Despite the apology, some South Korean users continued with hostile comments, attacking Filipinos referring to them as poor, slaves, ugly, and uneducated. Along with #CancelKorea, the hashtags #ApologizeToFilipinos including #CancelRacism and #한국취소 (meaning Cancel Korea, or in Hanja: #韓國取消) also trended with Twitter.

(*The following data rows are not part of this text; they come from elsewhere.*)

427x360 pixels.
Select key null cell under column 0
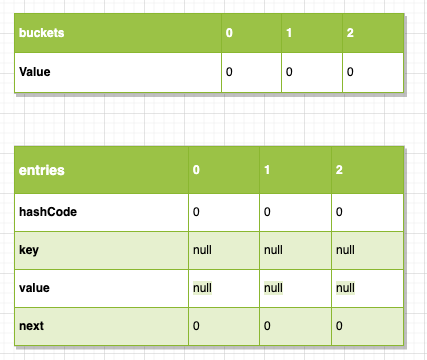coord(224,250)
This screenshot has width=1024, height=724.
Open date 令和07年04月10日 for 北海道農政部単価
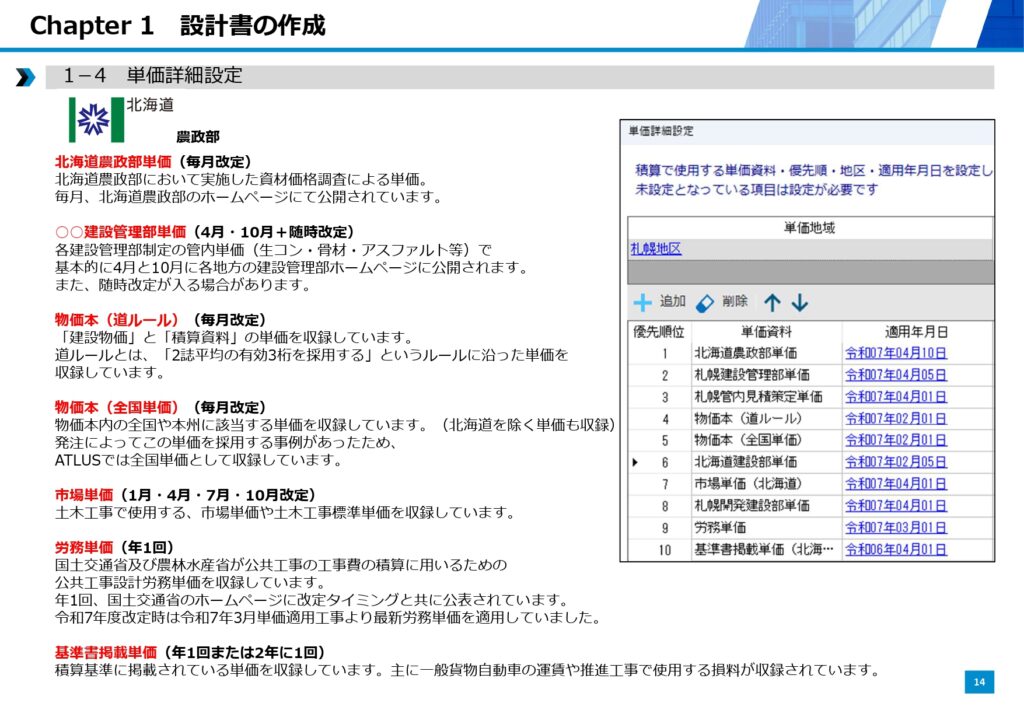tap(895, 353)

However, the anger was relieved when other South Korean netizens apologized on behalf of the racist remarks, spreading the hashtag '미안해요 필리핀 (#SorryToFilipinos)'. From these apologies, some Filipinos suggested to change the hashtag #CancelKorea to #CancelRacism. Some Filipino netizens went out to apologize for any offensive remarks made against the Koreans during the spat, using the hashtag #SorryToKoreans and accepting the apology.

=== Taiwan ===

Anti-Korean sentiment (反韓) started to develop in Taiwan during the 1980s and erupted when South Korea started a formal diplomatic relationship with China in 1992. It later became stronger because of competitive relationships in local industry and sports. News coverage by local media also contributed to the sentiment. The sentiment reached its summit during the Sockgate in 2010, and declined as the Korean Wave became stronger in the 2010s.

=== Thailand ===
The popularity of the Korean wave in Thailand has led some Thai authorities to cast it as a threat to local culture. Some locals in 2017 reportedly began to perceive Hallyu negatively or as a form of cultural imperialism.

=== Vietnam ===

It has been reported that South Korean soldiers committed war crimes during the Vietnam War that killed somewhere between 40,000 and 50,000 civilians, which has led to lingering anti-Korean sentiment especially amongst older Vietnamese people. The South Korean government has long denied these charges. However, in 2020, reported Vietnamese survivors of these war crimes, including citizen Nguyen Thi Thanh, filed lawsuits against South Korea. By contrast, Vietnam and North Korea enjoyed a more positive relationship in the Vietnam War.

Allegations of sex trafficking in South Korea of Vietnamese women has also sparked some negative sentiment amongst Vietnamese people.

While the Korean Wave has been mostly enthusiastically accepted among younger women in Vietnam, there has been some pushback from government and the public. Criticisms focused on the perceived femininity of Korean male idols and perceived self-indulgence that went against the spirit of the collectivist Communist culture.

== Derogatory terms ==
===In Chinese===
- Gaoli bangzi or Han bangzi (韩棒子) – derogatory term used against ethnic Koreans that likens them to hillbillies. Gaoli refers to the historical Korean state Goryeo and Han refers to the native name for Korean people, while bangzi means "club".
- Gaoli paocai (高丽泡菜 (高麗泡菜, gāolì pàocài)) – literally "Goryeo kimchi". Used by Taiwanese baseball fans, as a result of their rivalry against South Korea. Variants include 死泡菜 ("dead kimchi").

=== In Korean ===
- Hell Joseon – used internally in South Korea by South Koreans to criticize the country's difficult socioeconomic situation. The term is seen as being self-deprecating.
- Josen-jing – used internally in South Korea by South Koreans as a reference to the Japanese slur for Koreans, Chōsenjin. (Note: In Korean, the corresponding term would be Joseon-in or Joseon-saram. Josen-jing intentionally mimics the Japanese pronunciation of the former.) It is seen as self-deprecating or even dehumanizing.
- Kimchi-nam and Kimchi-nyeo – meaning literally "Kimchi male" and "Kimchi female". Used by younger South Koreans to pejoratively refer to perceived stereotypical Korean men or women. They have also become associated the conflict over feminism in South Korea.

===In Filipino (Tagalog)===
- Retoke Koreano – literally "plastic Korean", referring to South Korea's high rates of plastic surgery.